Department of Regional Medicine and Education, Asahikawa Medical University, Midorigaoka Higashi 2-1-1-1, Asahikawa, 078-8510, Japan.
Department of General Medicine, Asahikawa Medical University, Midorigaoka Higashi 2-1-1-1, Asahikawa, 078-8510, Japan.
J Gastroenterol. 2017 Jan;52(1):72-80. doi: 10.1007/s00535-016-1208-y. Epub 2016 Apr 13.
Lipopolysaccharide (LPS) induces visceral hypersensitivity, and corticotropin-releasing factor (CRF) also modulates visceral sensation. Besides, LPS increases CRF immunoreactivity in rat colon, which raises the possibility of the existence of a link between LPS and the CRF system in modulating visceral sensation.
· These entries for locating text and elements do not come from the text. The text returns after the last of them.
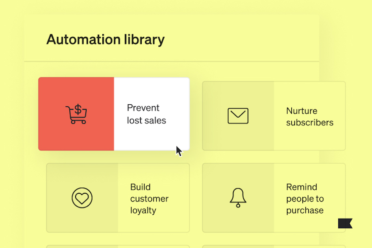Viewport: 372px width, 248px height.
Task: Select the envelope icon for Nurture subscribers
Action: (238, 116)
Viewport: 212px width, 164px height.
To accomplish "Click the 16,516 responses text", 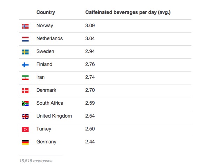I will [x=36, y=161].
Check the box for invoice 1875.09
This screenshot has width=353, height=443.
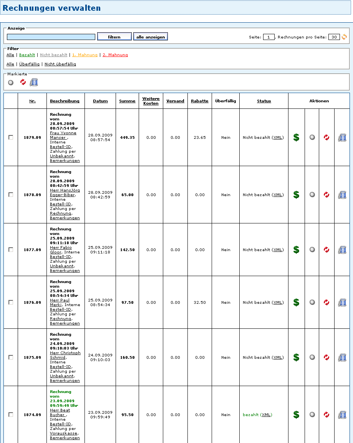pos(11,357)
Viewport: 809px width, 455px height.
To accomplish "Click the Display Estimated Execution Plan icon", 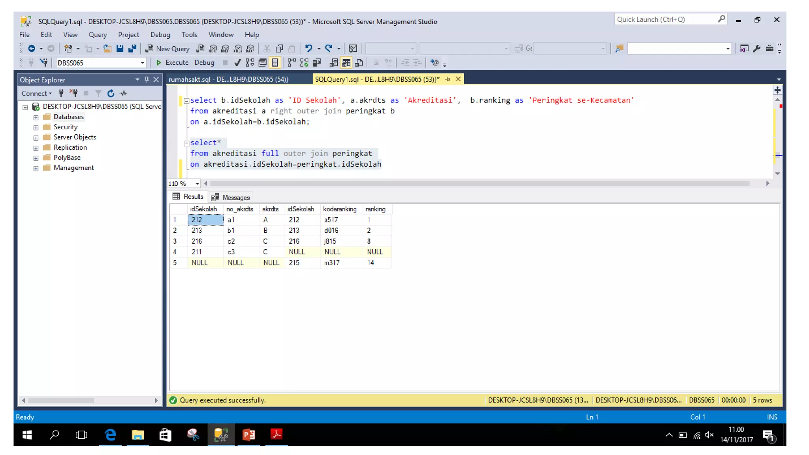I will point(250,62).
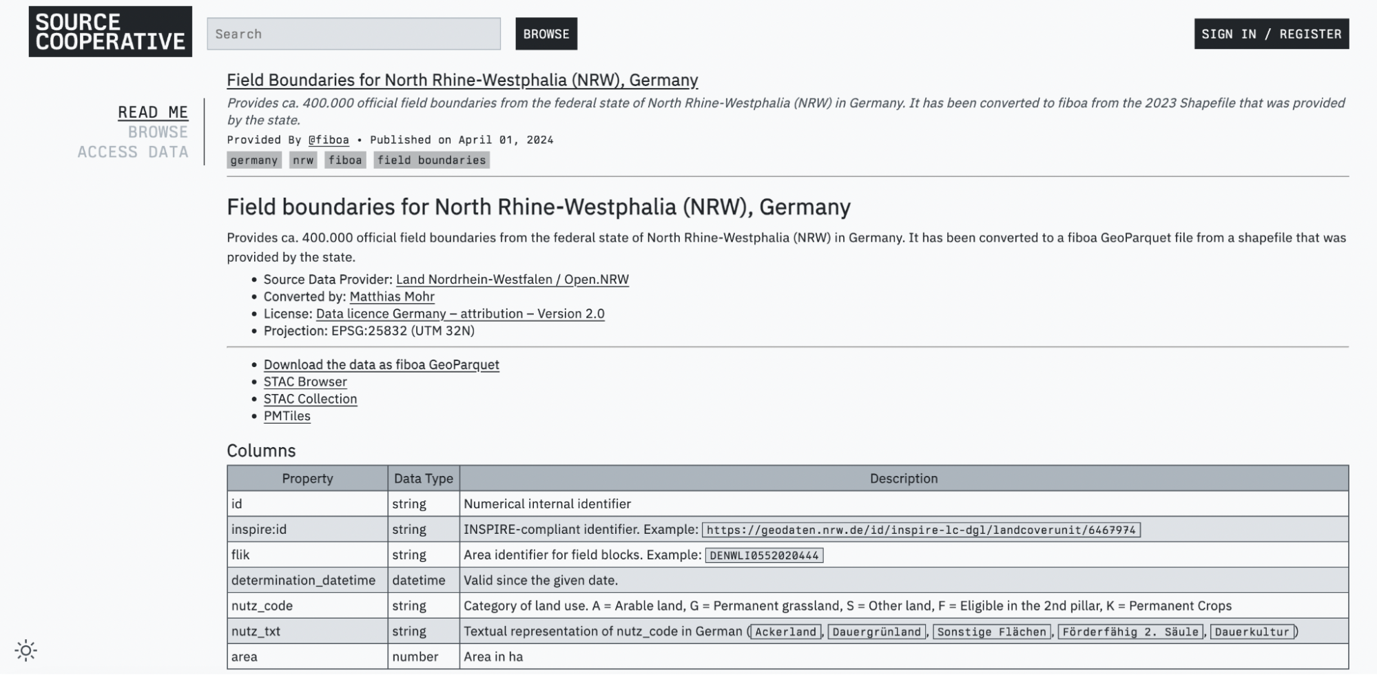The width and height of the screenshot is (1377, 675).
Task: Click the fiboa tag
Action: click(x=344, y=160)
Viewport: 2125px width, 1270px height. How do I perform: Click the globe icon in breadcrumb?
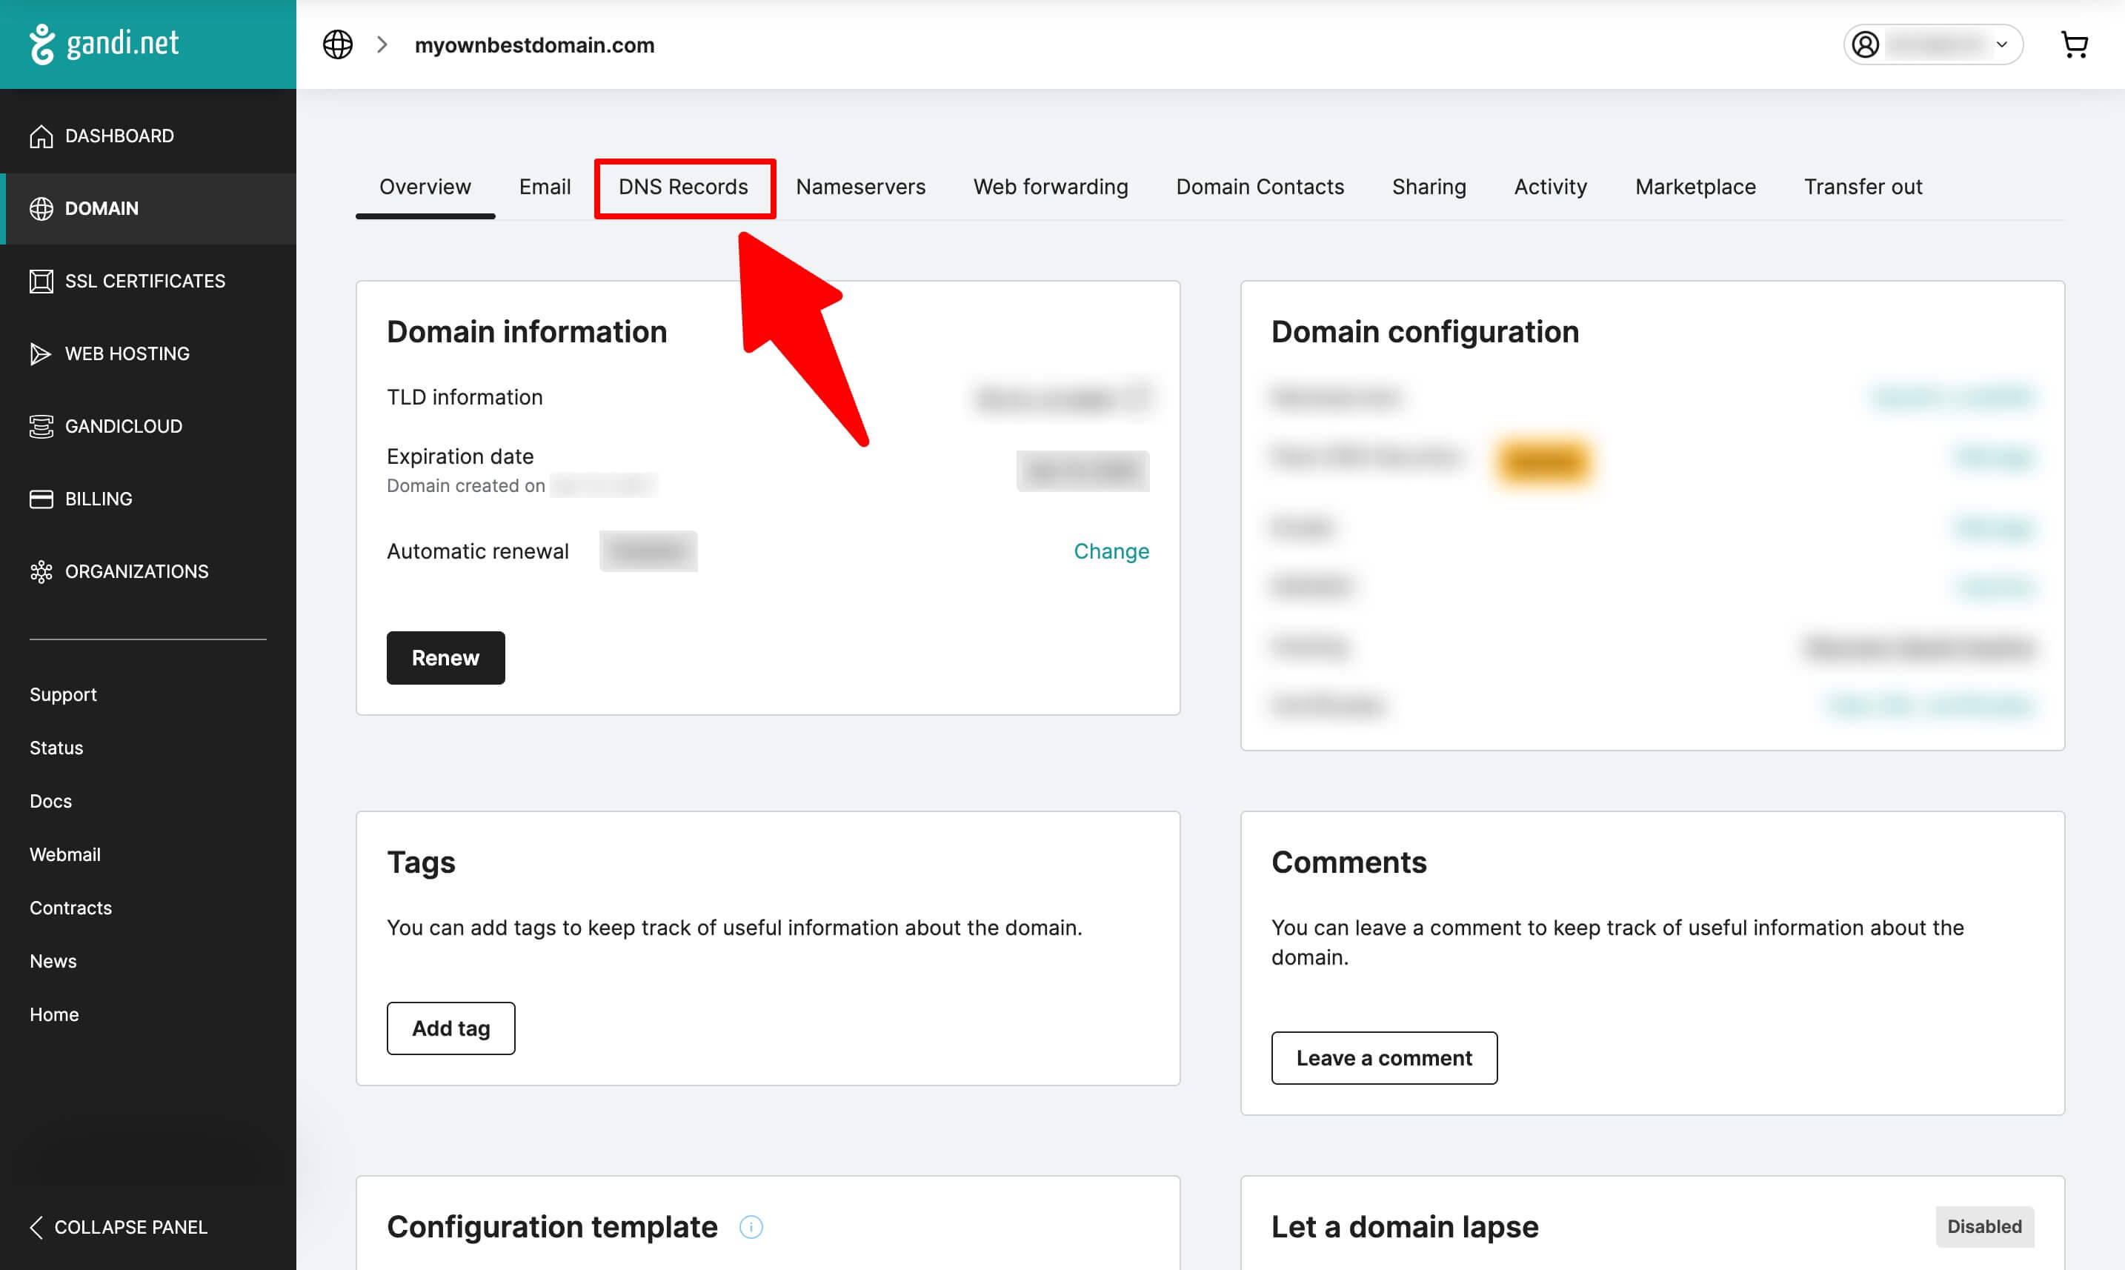pos(337,45)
The present study tried to clarify this possibility.
Visceral sensation was assessed by abdominal muscle contractions induced by colonic balloon distention, i.e., visceromotor response, electrophysiologically in conscious rats. The threshold of visceromotor response was measured before and after administration of drugs.
LPS at a dose of 1 mg/kg subcutaneously (sc) decreased the threshold at 3 h after the administration. Intraperitoneal (ip) administration of anakinra (20 mg/kg), an interleukin-1 (IL-1) receptor antagonist, or interleukin-6 (IL-6) antibody (16.6 µg/kg) blocked this effect. Additionally, IL-1β (10 µg/kg, sc) or IL-6 (10 µg/kg, sc) induced visceral allodynia. Astressin (200 µg/kg, ip), a non-selective CRF receptor antagonist, abolished the effect of LPS, but astressin-B (200 µg/kg, ip), a CRF receptor type 2 (CRF2) antagonist, did not alter it. Peripheral CRF receptor type 1 (CRF1) stimulation by cortagine (60 µg/kg, ip) exaggerated the effect of LPS, but activation of CRF2 by urocortin 2 (60 µg/kg, ip) abolished it.
LPS induced visceral allodynia possibly through stimulating IL-1 and IL-6 release. In addition, this effect was mediated through peripheral CRF signaling. Since the LPS-cytokine system is thought to contribute to altered visceral sensation in the patients with irritable bowel syndrome, these results may further suggest that CRF plays a crucial role in the pathophysiology of this disease.
脂多糖(LPS)可诱导内脏敏感性,促肾上腺皮质释放因子(CRF)也可调节内脏感觉。此外,LPS 增加大鼠结肠中 CRF 的免疫反应性,这增加了 LPS 和 CRF 系统在调节内脏感觉方面存在联系的可能性。本研究试图阐明这种可能性。
通过对清醒大鼠进行结肠球囊扩张引起的腹肌收缩(即内脏运动反应)来评估内脏感觉。在给予药物之前和之后测量内脏运动反应的阈值。
皮下(sc)给予 LPS1mg/kg 可降低给药后 3 小时的阈值。腹腔内(ip)给予白细胞介素-1(IL-1)受体拮抗剂 anakinra(20mg/kg)或白细胞介素-6(IL-6)抗体(16.6μg/kg)可阻断此作用。此外,IL-1β(sc10μg/kg)或 IL-6(sc10μg/kg)可引起内脏痛觉过敏。非选择性 CRF 受体拮抗剂 astressin(200μg/kg,ip)可消除 LPS 的作用,但 CRF2 受体拮抗剂 astressin-B(200μg/kg,ip)则没有改变。外周 CRF 受体 1(CRF1)刺激通过 cortagine(ip60μg/kg)增强 LPS 的作用,但通过 urocortin 2(ip60μg/kg)激活 CRF2 则消除了这种作用。
LPS 诱导内脏痛觉过敏可能是通过刺激白细胞介素-1 和白细胞介素-6 的释放。此外,这种作用是通过外周 CRF 信号传递的。由于 LPS-细胞因子系统被认为有助于肠易激综合征患者内脏感觉的改变,这些结果可能进一步表明 CRF 在该疾病的病理生理学中起着关键作用。